Study text START

Albert Lebourg, birth name Albert-Marie Lebourg, also called Albert-Charles Lebourg and Charles Albert Lebourg, was a French Impressionist and Post-Impressionist landscape painter of the Rouen School (l'École de Rouen). Member of the Société des Artistes Français, he actively worked in a luminous Impressionist style, creating more than 2,000 landscapes during his lifetime.
Initially studying at Évreux Lycée, Albert Lebourg, with interests in architecture, entered the École des Beaux-Arts of Rouen at a very young age. He studied art with Gustave Morin at l'Academie de peinture et de dessins, Rouen. Afterward, the artist was briefly a student of Jean-Paul Laurens. In 1876, Lebourg exhibited his works for the first time together with Claude Monet, Alfred Sisley, Pierre-Auguste Renoir, and other artists on the Boulevard Montmartre. Lebourg was referred to be appointed as a drawing professor at the Société des Beaux-Arts in Algiers after being noticed in Rouen by the art collector Laurent Laperlier. There he met Jean Seignemartin, who he inspired to bring more clarity and light into his paintings. In 1873 Lebourg married and remained in Algiers until the summer of 1877 when he resigned from his teaching position and returned to Paris with numerous paintings of the casbah, mosques and the Admiralty.
He suffered a stroke in September 1920 that paralyzed the left side of his body. He nevertheless remarried in February 1921. A Catalogue Raisonné was organized that year that included 2,137 works and was released in 1923, which garnered united praise by the press.
He was named Chevalier of the Legion of Honour on 27 June 1903, and breveted Officer of the Legion of Honour 22 April 1924
Albert Lebourg died in Rouen on 7 January 1928.

Study text END
Given information START

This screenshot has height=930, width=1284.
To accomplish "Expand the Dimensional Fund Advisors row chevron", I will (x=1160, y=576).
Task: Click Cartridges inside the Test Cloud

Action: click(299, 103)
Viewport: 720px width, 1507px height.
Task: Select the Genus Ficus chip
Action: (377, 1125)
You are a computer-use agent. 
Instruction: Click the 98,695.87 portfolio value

Given information END

[Problems and tasks]
1 > Translate this sentence from the text on Albert Lebourg into French: "He suffered a stroke in September 1920 that paralyzed the left side of his body."
2 > Decide whether each statement agrees with the text on Albert Lebourg, answering yes or no and quoting the deciding words of the text: (a) Lebourg first exhibited his works alongside Claude Monet in 1876. (b) Lebourg stayed in Algiers until 1880. (c) The Catalogue Raisonné contained more than 2,000 works.
3 > Revise the stretch of the text on Albert Lebourg from "Albert Lebourg, birth" through "during his lifetime.", replacing "painter" with "artist".

[Responses for each task]
1 > Il fut victime d'un accident vasculaire cérébral en septembre 1920, qui lui paralysa le côté gauche du corps.

2 >
(a) Yes: "In 1876, Lebourg exhibited his works for the first time together with Claude Monet"
(b) No: "remained in Algiers until the summer of 1877"
(c) Yes: "included 2,137 works"

3 >
Albert Lebourg, birth name Albert-Marie Lebourg, also called Albert-Charles Lebourg and Charles Albert Lebourg, was a French Impressionist and Post-Impressionist landscape artist of the Rouen School (l'École de Rouen). Member of the Société des Artistes Français, he actively worked in a luminous Impressionist style, creating more than 2,000 landscapes during his lifetime.